An American Exodus, by Dorothea Lange and Paul S. Taylor
Reviewed by Paul Strand
Editor's Note:.... We are very proud to present the following review by Mr. Paul Strand. We feel that its contents are of great value.
A collaboration between a photographer and a social scientist brings us another valuable document of contemporary America. The story of the "Grapes of Wrath"--the story of that tragic dislocation which is driving hundreds of thousands of impoverished Americans off the land, onto the highways, into the already flooded market of migrant laborers is also the subject of "An American Exodus."
The author of the photographs, Dorthea Lange, and the author of the text, Paul S. Taylor, worked together "in every aspect from the form as a whole to the least detail of arrangement or phrase." The form they chose is a complex one. They have tried to weld photographs, an expositional text dealing with the causes and effects of this vast social upheaval with an additional element: words they heard spoken by some of the people who are the victims of this catastrophe.
The very statement of the complex nature of this interesting form emphasizes its difficulties. For the balance to be established between these different elements in order to achieve a basic unity of statement whose sum would be "a record of human erosion: is a most difficult problem. Different from but no less urgent than the solution demanded in a documentary film of the relation between commentary, dialogue and the photographic images.
I do not think Miss Lange and Mr. Taylor have solved this problem in their first attack upon it. There are some very fine photographs in the book; some remarkable records of human feelings spoken as only those people could have phrased them; Mr. Taylor's account is straightforward and interesting but yet the total impression does not have the impact upon the eye and the mind which the subject surely contains and which the authors clearly were deeply moved to give us.
Reasons for this are undoubtedly many and beyond the scope of a review to formulate. This new form needs a good deal of thinking about. But several general deductions can be made I think. It seems clear that in such a book as this the photographs must be the foundation material, provide the basic structure just as in a documentary film, and that the function of the text must be to heighten and extend their individual and total meaning. It would not seem that the authors made that decision, were clear about it. As a result many of the photographs do little more than illustrate the text. Or vice versa, the text at times simply parallels the information given explicitly by the photograph. Thus there is a tendency towards negation rather than active interaction between image and word.

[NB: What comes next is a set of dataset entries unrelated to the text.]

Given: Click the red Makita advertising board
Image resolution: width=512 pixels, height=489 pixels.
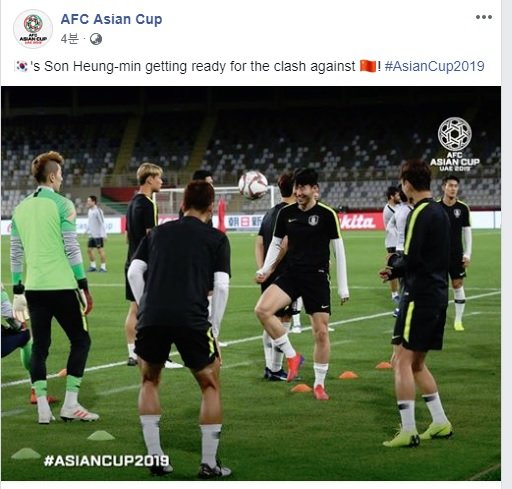Looking at the screenshot, I should (x=360, y=221).
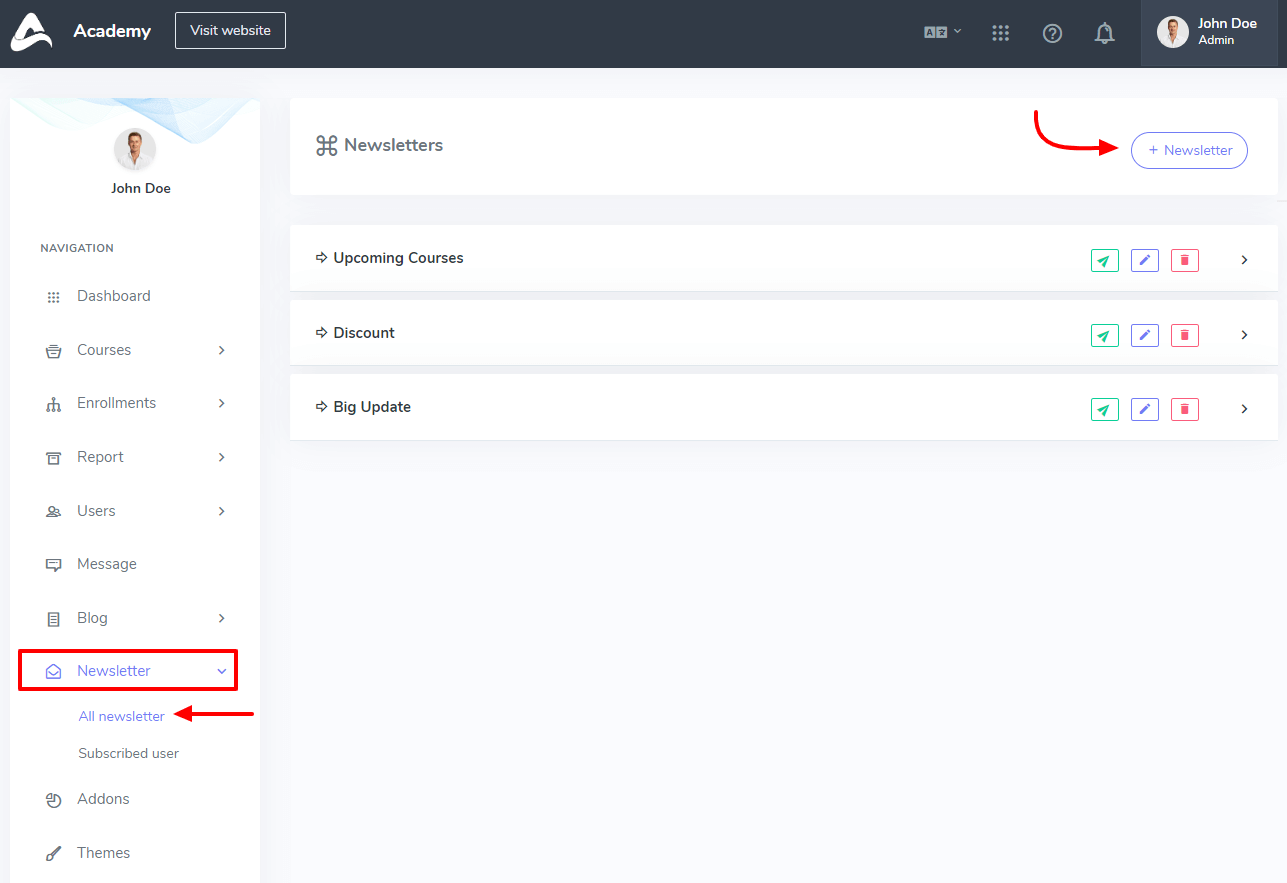Open the notifications bell icon
Screen dimensions: 1287x883
tap(1104, 33)
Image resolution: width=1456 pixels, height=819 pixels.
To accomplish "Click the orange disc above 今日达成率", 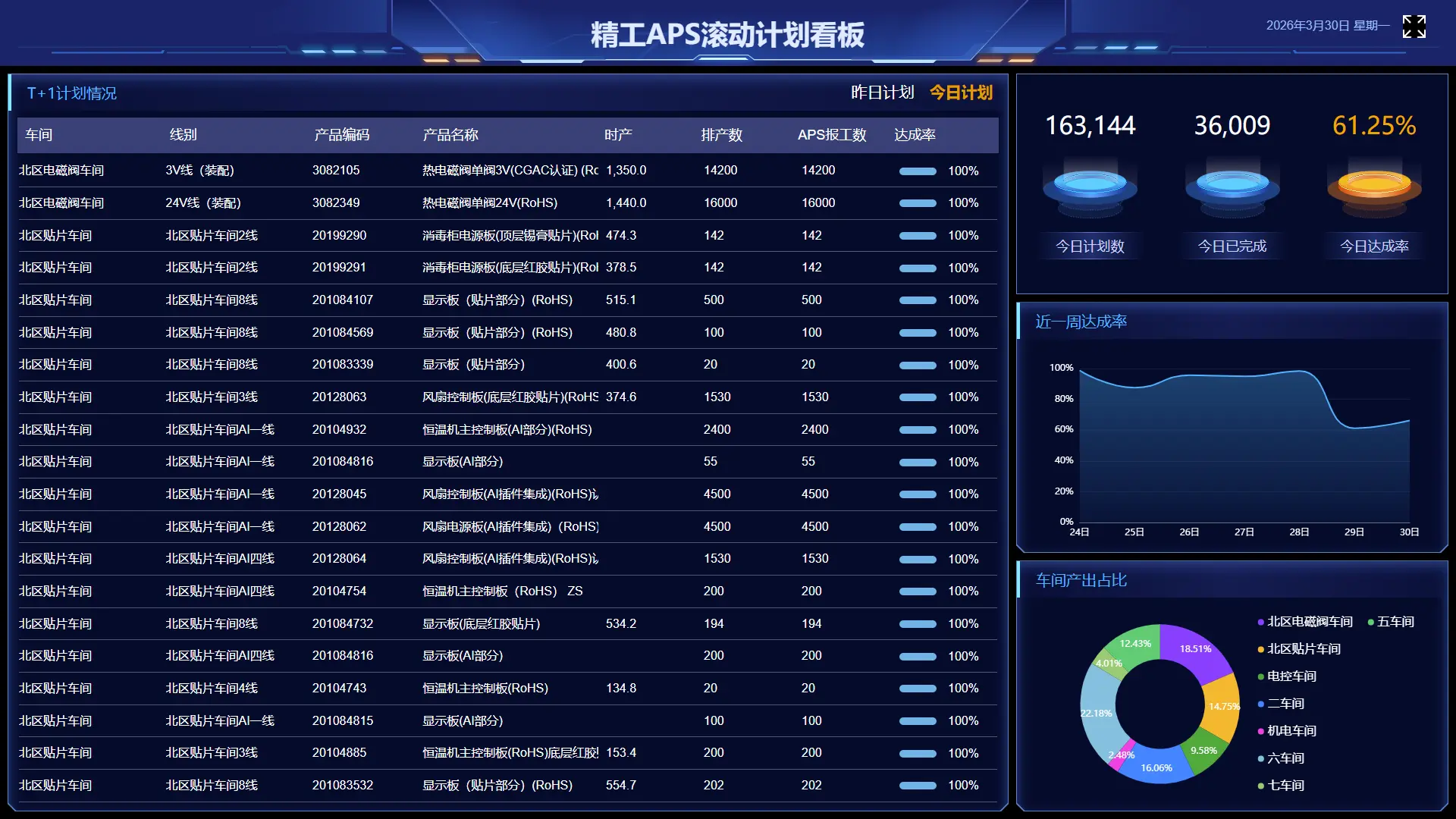I will click(x=1373, y=184).
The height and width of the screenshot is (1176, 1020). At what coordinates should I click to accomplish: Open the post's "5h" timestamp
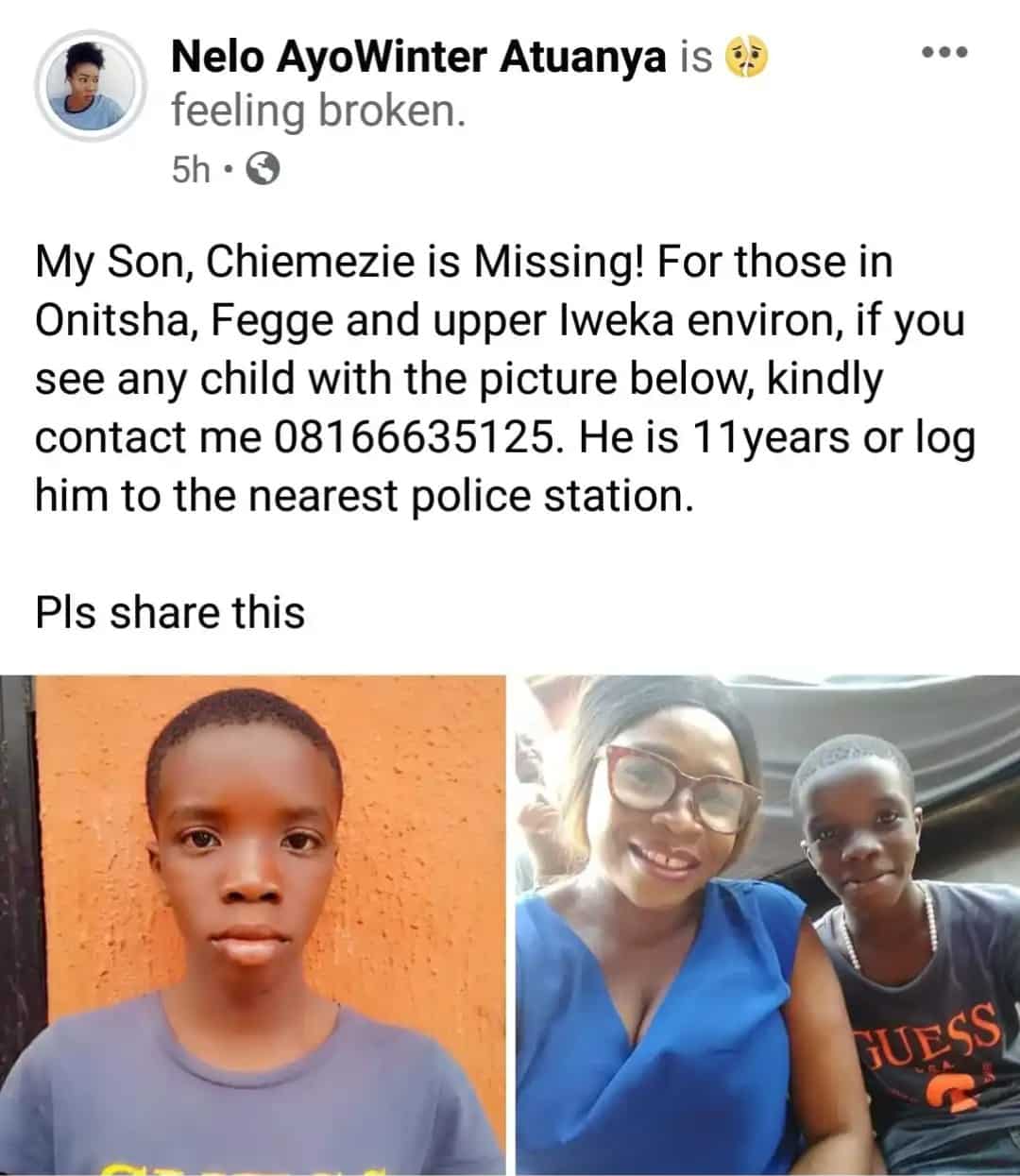pyautogui.click(x=192, y=170)
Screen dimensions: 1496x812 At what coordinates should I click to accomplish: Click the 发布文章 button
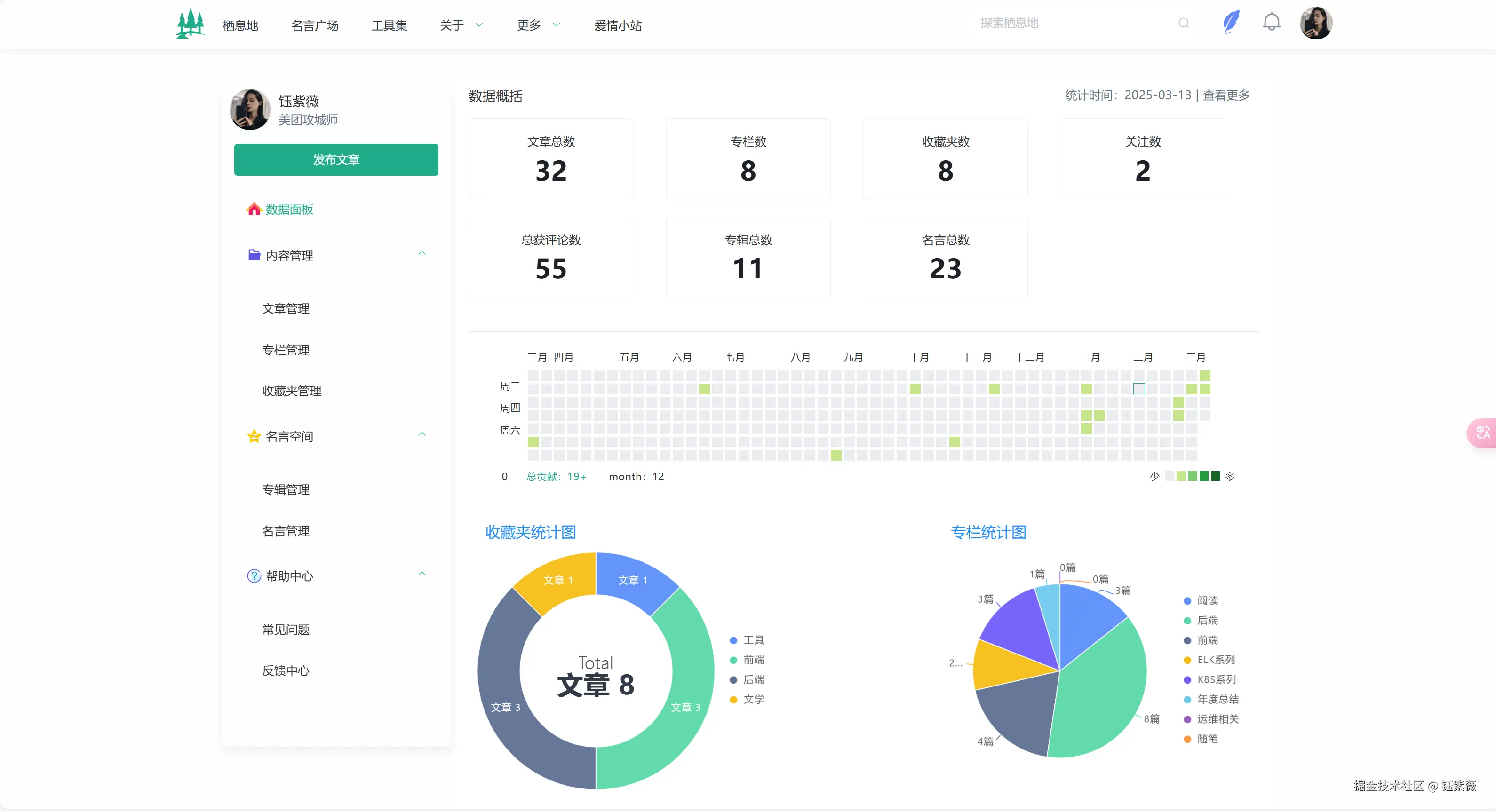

Secondly, and perhaps because of the lack of a basic photographic structure, the selection of the photographs themselves seem very uneven. For Miss Lange is a very talented photographer who has done some of the finest work in the Farm Security Administration Project. Such photographs as the cotton picker on Page 18 of the book, the tenant farmers, Page 77, the woman opposite Page 140, have that concentration of expressiveness which makes the difference between a good record and a much deeper penetration of reality. For if books like this are to have their maximum value, then it is clear that the basic material, the photographs, must be more than documentary records. They must contain in themselves (and in a book in their juxtaposition to each other) that unity and intensity of expression which give all works of art their impact.
What we mean by the word documentary is I believe a certain definite approach to the realities of the world we live in. But this must not be understood as mere record making--but as a problem of clarifying and creating a new art form--with the camera. That Dorothea Lange has solved this problem in some of the photographs in this book, there is no doubt. The cotton picker is an unforgettable photograph in which is epitomized not only this one man bending down under the oppressive sky, but the lot of thousands of his fellows.
Despite the foregoing criticism, I repeat that "An American Exodus" is a valuable document and a work of integrity and honest feeling. Coming as it does after the awareness of its subject has been spread so widely through "Grapes of Wrath," both book and film, its value is enhanced. It should be warmly welcomed. This criticism therefore, is concerned rather with future books, I hope Miss Lange and Mr. Taylor will give us; and with posing problems other documentary photographers and writers should face.